In mid-August 2019, news outlets were abuzz about the onset of an inverted yield curve, wailing about how this was a definitive sign of an oncoming recession. But what is it and why does it matter?

First, what’s a yield curve?

A yield curve describes the interest rates of certain instruments, usually bonds, that have the same qualities, but different maturity dates, like US Treasury bonds. Normally, the curve slopes upward, as short-term instruments have lower rates than longer-term ones. So, this graph is a simple way to illustrate when things are going the way they should.

That is, when all is well, short-term bonds pay a lower interest rate than long-term ones. Which makes sense, since a bond is basically a loan, so having your money tied up longer means you can’t use it (until the maturity date) and increases the risk of something going wrong.

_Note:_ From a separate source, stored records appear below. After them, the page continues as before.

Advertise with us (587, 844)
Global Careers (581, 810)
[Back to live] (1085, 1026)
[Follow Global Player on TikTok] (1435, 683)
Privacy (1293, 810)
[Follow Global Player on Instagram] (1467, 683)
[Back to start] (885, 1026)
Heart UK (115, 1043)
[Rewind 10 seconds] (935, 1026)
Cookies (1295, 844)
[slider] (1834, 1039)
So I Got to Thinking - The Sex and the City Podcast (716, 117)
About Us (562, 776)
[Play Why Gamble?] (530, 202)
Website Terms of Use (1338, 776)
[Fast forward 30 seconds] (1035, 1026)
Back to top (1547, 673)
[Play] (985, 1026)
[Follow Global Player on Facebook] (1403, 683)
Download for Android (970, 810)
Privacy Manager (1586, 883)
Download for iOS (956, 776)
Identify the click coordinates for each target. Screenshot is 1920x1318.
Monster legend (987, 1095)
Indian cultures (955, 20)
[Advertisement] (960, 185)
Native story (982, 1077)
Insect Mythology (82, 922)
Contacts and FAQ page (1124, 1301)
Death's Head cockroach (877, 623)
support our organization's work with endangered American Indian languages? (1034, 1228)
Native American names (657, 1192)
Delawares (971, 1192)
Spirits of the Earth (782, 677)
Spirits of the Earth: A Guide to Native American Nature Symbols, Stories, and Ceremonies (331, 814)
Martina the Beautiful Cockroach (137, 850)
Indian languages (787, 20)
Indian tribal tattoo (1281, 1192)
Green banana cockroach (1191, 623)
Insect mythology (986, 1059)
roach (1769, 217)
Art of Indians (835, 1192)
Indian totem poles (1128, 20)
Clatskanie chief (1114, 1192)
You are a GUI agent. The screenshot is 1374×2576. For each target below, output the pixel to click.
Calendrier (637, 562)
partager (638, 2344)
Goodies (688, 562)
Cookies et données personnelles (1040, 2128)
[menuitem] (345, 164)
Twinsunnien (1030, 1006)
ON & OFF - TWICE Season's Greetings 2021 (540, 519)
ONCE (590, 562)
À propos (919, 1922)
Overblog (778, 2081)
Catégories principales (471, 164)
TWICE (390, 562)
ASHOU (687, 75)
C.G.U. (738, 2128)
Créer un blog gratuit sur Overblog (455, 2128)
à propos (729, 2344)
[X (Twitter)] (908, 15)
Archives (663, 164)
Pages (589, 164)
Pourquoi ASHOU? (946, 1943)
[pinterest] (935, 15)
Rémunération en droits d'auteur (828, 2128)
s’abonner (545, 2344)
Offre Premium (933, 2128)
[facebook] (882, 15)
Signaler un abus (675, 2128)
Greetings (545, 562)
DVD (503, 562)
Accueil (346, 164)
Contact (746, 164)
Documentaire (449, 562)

A shorter-term bond is paid back sooner, hence the lower rate. But demand also impacts a bond’s rate, and, unlike stocks, when demand increases, their yield rate decreases.

An inversion can occur when times are uncertain

When investors get nervous about the state of stock markets, they usually will turn to more dependable, yet lower yielding, bonds. But this is not a novel strategy, so as more people are buying long-term bonds for their more stable returns and higher rates, demand goes up. Up until the rates drop lower than short-term bonds. That’s the inversion.

So, an inverted yield curve is when a short-term bond yields lower than longer-term ones. It is an indication that things are not going well in an economy, as investors seek safe haven in the long-term bond market, which is why people consider it a harbinger of a recession. Especially since it happened in the last few financial crises in the US.

Should you do anything when a yield curve inverts?

You should be aware when inverted yield curves happen, but you don’t need to act right away. The risk of recession increases the longer the curve remains inverted; nevertheless, the recession won’t come for months or years later. But it can also correct itself. Then the inversion becomes an anomaly and an interesting topic for discussion. As with any turmoil in the financial markets, you may need to adjust your portfolio, but perhaps you should discuss your options with a trusted advisor first.

“An inverted yield curve is a recession indicator, but it’s not the only one,” explains Richard Cayne. “Yes, it is something to be aware of, but there are other indicators you should look at before worrying too much and possibly making rash investment moves.”